The poll shows that Canadians are receptive to the idea of a Trudeau-led Liberal Party. If Trudeau does win, it will be up to him to get those people to support an actual Trudeau-led Liberal Party. Those votes are far from being in the bag, but the poll does suggest that Trudeau has the potential to do well, and that Canadians haven't written off the Liberal Party.

But there is little meat on the Trudeau leadership bones. What can really be taken away from this poll is just how soft that Conservative and NDP support really is. The Tories don't lose as many votes as the NDP, but about 10% of their supporters are quick to jump ship, suggesting that a good portion of the Conservative voting block is looking for a more moderate option that isn't the NDP. They especially take a hit in Atlantic Canada and British Columbia.

More significantly, the NDP loses one-third of its supporters in the blink of an eye, particularly in Ontario and Quebec. That is hugely problematic, as it suggests that much of their new-found support is based entirely on the party being the more plausible alternative to the Conservatives. With a hypothetical Trudeau leadership, the NDP is pushed back to its pre-2011 levels. It should not be that easy.

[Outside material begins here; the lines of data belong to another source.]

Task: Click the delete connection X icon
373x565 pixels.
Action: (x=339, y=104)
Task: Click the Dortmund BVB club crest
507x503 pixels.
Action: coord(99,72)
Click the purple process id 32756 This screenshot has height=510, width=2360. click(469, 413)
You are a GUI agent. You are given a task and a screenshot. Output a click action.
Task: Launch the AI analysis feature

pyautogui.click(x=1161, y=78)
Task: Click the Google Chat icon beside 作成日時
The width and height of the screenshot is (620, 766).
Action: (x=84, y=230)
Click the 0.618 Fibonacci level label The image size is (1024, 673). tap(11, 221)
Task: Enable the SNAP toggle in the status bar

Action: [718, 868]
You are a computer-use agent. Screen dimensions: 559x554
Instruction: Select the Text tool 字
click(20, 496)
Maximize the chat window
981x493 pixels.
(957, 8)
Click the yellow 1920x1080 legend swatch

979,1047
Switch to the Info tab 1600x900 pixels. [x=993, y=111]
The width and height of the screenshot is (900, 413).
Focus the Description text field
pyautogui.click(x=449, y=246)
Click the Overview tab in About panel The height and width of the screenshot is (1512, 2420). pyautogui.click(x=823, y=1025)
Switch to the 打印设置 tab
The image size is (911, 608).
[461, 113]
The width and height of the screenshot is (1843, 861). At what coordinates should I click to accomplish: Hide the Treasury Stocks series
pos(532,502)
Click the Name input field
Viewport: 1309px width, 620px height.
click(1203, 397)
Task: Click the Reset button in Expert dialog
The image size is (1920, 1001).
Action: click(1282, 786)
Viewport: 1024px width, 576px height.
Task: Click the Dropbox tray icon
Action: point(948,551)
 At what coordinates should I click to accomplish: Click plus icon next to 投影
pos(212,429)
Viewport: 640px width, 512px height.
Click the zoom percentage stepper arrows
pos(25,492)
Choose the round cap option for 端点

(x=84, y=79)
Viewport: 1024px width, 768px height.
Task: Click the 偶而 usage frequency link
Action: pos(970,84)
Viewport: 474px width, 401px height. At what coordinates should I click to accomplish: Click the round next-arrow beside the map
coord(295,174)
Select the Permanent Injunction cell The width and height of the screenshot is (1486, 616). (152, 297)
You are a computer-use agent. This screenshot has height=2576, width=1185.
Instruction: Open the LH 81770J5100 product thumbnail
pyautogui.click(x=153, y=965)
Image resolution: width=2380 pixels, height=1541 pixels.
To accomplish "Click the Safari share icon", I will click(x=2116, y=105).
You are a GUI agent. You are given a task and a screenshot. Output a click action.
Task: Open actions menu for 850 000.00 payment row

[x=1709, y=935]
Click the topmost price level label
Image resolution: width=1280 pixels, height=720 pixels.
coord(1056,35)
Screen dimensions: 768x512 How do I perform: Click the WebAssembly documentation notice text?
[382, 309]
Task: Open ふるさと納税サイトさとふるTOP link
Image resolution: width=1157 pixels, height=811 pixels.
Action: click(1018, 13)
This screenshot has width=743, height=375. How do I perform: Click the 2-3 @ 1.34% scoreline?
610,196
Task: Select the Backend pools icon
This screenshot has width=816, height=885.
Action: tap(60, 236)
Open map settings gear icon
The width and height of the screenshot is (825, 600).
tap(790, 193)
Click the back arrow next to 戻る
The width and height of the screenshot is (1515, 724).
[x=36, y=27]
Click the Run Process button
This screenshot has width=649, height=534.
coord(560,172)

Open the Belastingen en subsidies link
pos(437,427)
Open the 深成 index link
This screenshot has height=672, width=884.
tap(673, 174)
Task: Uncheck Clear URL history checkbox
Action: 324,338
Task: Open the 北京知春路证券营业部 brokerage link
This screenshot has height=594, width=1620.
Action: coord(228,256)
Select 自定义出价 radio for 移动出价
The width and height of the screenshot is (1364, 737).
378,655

Whether Justin Trudeau will actually win all of those voters over to the Liberal Party is another thing entirely. This poll is less about Trudeau's strength than it is about the weakness of the Conservatives and New Democrats. This goes with my view that Canadians are generally fed-up with their political leaders (Ontario and Quebec are two good examples of that) and given the option of something fresh and interesting they can be shaken out of their stupor. If Trudeau wins and turns out to be a politician like any other one, or a complete flop, then Canadians will probably return to the May 2011 dynamic. But if he doesn't, I think that Harper and Mulcair will have a serious problem on their hands.